Being a heart healthy school

Kenzie Chesrown

The school is heart certified through the SADS foundation.

This means there is an assessment sent out to parents to determine student’s risk of cardiac death.  Any student who has a cardiac diagnosis has health plans by the school. Per year, the school must perform 3 medical emergency drills.

“We do four, and one is a joint drill with GMS,” School nurse Ann Varrasso said.

The school has an Emergency Response Team; an eight member team including Matt Durst and Scott Carpenter.

Varrasso’s duty on the Emergency Response Team is to “lead the team since I have a medical background,” Varrasso said.

She also gives feedback depending on how a drill goes.

“If a real event were to occur, I would be the first responder to assist the person who is need of medical attention,” Varrasso said. “Although the team does a great job when I am not here and emergencies happen,”

All members of the Emergency Response team are certified in AED/CPR training, according to health teacher Karly Whorrall.

“I feel we are extremely lucky to have access to the multiple AED’s we have in the building,” Whorrall said.

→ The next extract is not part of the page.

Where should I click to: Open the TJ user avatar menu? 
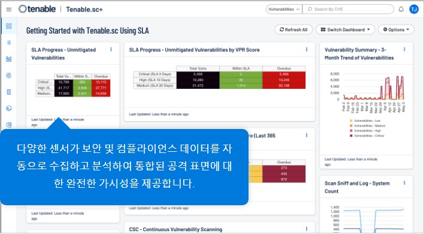414,10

AEDs are located in the building, and can be reached in under 90 seconds from any point in the building.

“My hope is we would never have to use them, but in the event we would have a situation that involved cardiac arrest, we would be prepared,” said Whorrall.

For every 50 students, there must be one staff member certified in CPR. However, the school tries for “100% staff certification,” Varrasso said.

In health class, a mandatory course to graduate, CPR is offered to all students.

“It is really helpful to learn,” senior Annie Penland said. “It is nice to know that in an emergency you can make a difference,”

The school tries it’s best to prepare all members of the high school in case of an emergency.